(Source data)
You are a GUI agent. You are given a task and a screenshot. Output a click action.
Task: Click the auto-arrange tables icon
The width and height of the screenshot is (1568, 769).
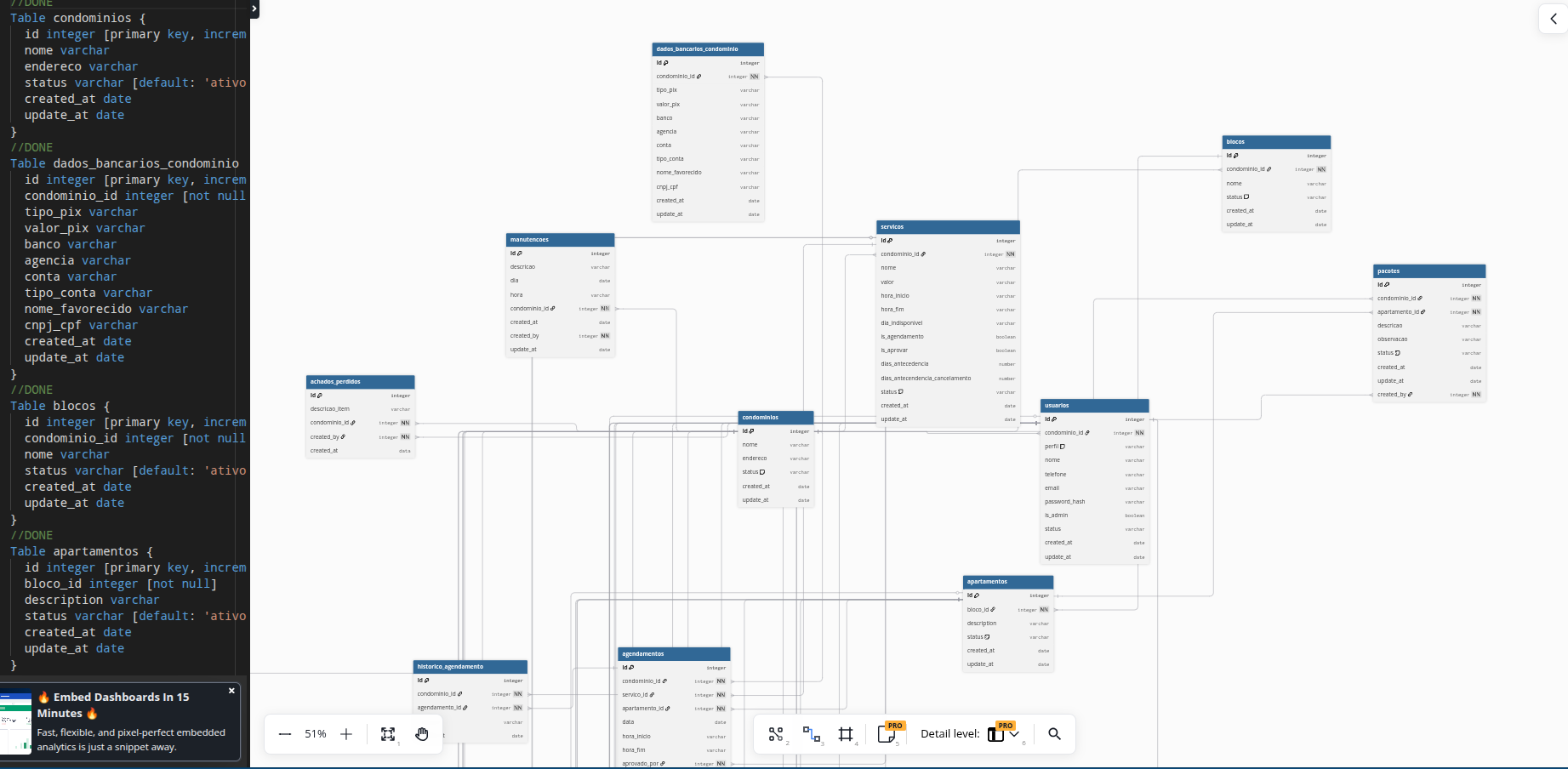point(776,734)
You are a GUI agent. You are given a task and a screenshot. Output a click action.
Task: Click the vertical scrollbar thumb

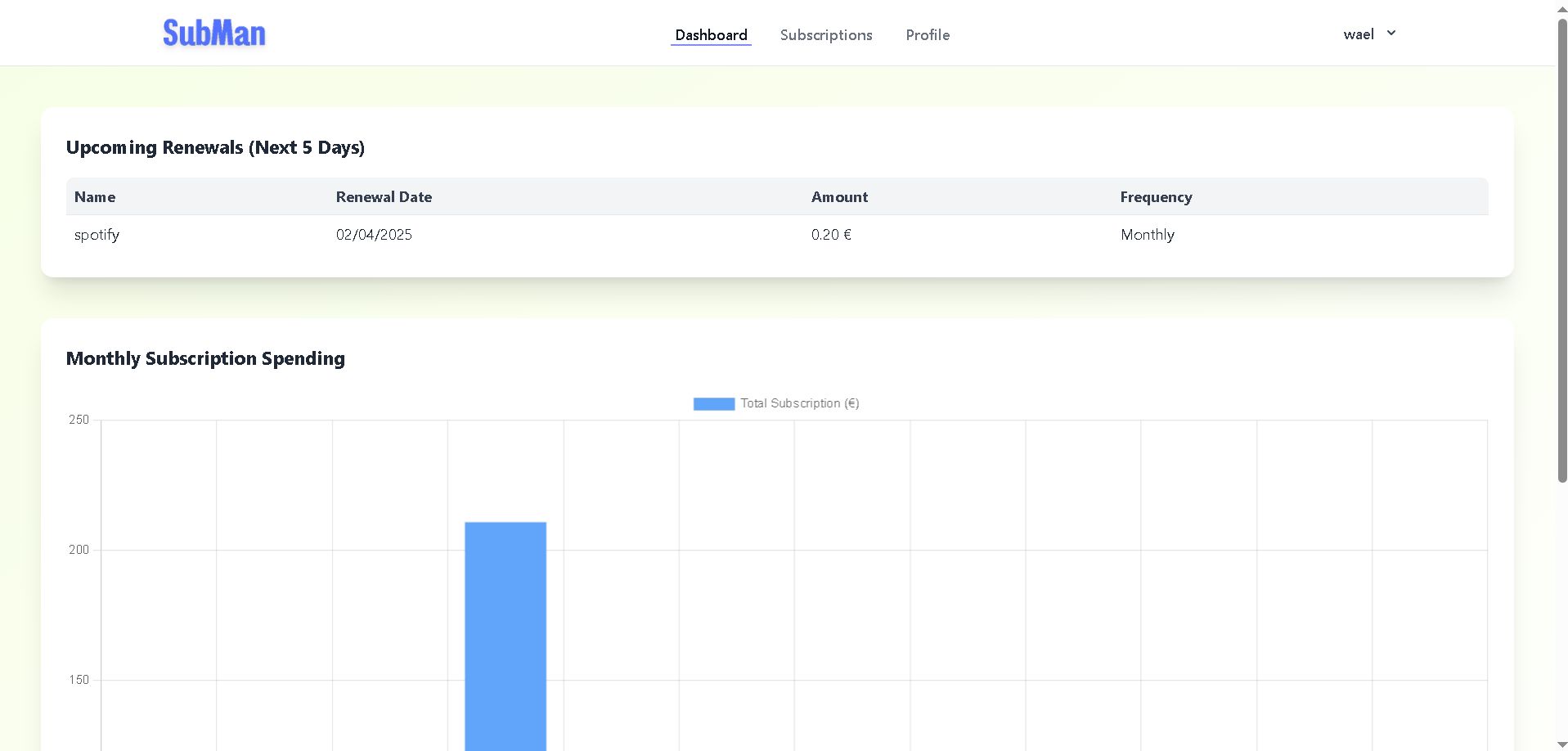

** Work to be completed **
Leave the pictures out and output all of the data verbatim.

** Solution to the exercise **
You are a GUI agent. You are given a task and a screenshot. Output a click action.
Task: Click the auto-arrange tables icon
The width and height of the screenshot is (1568, 769).
point(776,734)
You are a GUI agent. You are given a task and a screenshot. Output a click action.
Task: Click the vertical scrollbar thumb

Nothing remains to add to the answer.